When I found a Country Road bag lying in the grass, I knew that I was in the right place to begin a path to justice for families who up until that week had been just like mine: with a young son or daughter away on an adventure, hoping that they would return home safely. For so many Australian families, that simply didn’t happen.

It was wrong that the only people who travelled to the site were the international media trained for hostile environments, the Putin-backed rebels who had overthrown the local government, and a team from the Organisation for Security and Cooperation in Europe who were already on the ground as war monitors. The OSCE.

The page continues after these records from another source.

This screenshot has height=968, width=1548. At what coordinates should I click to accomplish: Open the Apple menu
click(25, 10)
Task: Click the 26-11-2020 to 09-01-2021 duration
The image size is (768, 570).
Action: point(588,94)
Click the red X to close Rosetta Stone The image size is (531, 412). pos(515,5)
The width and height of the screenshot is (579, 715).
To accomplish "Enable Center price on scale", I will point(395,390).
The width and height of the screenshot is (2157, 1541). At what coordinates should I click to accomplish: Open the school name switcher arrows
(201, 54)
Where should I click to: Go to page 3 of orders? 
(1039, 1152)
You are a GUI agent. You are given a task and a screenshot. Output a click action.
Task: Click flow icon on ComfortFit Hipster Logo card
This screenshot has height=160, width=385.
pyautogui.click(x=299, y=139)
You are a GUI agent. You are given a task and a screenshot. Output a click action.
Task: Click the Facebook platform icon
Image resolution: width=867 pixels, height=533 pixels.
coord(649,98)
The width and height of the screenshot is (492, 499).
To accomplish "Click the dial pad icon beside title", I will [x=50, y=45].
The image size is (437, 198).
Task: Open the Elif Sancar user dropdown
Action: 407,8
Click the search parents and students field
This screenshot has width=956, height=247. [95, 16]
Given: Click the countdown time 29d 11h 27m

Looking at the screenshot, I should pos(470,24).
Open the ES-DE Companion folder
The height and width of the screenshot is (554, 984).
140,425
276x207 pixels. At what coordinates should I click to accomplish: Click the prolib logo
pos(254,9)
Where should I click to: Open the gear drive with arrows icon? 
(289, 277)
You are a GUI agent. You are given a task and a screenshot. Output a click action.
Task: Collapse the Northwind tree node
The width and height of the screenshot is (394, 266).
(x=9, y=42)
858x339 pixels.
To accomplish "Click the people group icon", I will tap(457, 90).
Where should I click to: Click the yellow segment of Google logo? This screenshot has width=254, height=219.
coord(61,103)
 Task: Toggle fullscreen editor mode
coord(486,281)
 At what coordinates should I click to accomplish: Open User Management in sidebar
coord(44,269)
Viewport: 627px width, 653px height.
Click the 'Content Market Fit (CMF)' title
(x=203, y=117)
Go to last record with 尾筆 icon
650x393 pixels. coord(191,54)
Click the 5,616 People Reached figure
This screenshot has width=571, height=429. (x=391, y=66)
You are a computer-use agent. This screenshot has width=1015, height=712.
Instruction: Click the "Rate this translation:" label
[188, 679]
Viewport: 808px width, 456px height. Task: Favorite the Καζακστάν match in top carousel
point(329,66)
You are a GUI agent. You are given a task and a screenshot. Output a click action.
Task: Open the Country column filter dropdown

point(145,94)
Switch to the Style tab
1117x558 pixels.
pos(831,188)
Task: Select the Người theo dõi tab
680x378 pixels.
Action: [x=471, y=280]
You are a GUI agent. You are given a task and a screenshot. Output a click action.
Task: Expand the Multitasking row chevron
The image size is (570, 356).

The OSCE took on a convening role, helping us as journalists explain to the world what was going on. But they couldn’t stop the rebel soldiers cruelly and haphazardly collecting up the remains of the passengers and crew into rubbish bags only to lie in the heat, waiting days for them to put on a Soviet era train to be taken to Kharkiv. They also couldn’t stop those rebels looting passengers’ belongings.

The stench of death was overwhelming for a week.

And all the while, the Russian-backed propaganda machine was in overdrive. Even at one point sending a blonde woman in a dress and heels to the crash site to try and convince reporters in broken English that the rocket that shot down the plane was actually Ukrainian. It wasn’t.

FILE - People inspect the crash site of a passenger plane near the village of Hrabove, Russian-controlled Donetsk region of Ukraine on Thursday, July 17, 2014. Europe's top human rights court ruled Wednesday, Jan. 25, 2023 that it can adjudicate on cases brought by the Netherlands and Ukraine against Russia for alleged rights violations in eastern Ukraine in 2014, including the downing of Malaysia Airlines flight MH17. (AP Photo/Dmitry Lovetsky, File)
Soldiers and locals inspect the crash site of MH17, in which 298 people died after it was brought down by a Russian missile. Credit: Dmitry Lovetsky/AP

A handful of Australian Federal Police personnel eventually arrived. When we attempted to film their inspection of the cockpit wreckage, one of the rebel soldiers told us to leave by simply cocking his gun and pointing it at us.

Each night, I stood on the roof of our hotel in Donetsk - the only place safe enough to operate a satellite dish in the darkness - reporting back to Australia about the day’s tragic developments, with the sound of shelling on the horizon.

A deadly plane crash is an awful event. A deadly plane crash in a war zone is a crime, and justice hasn’t been served.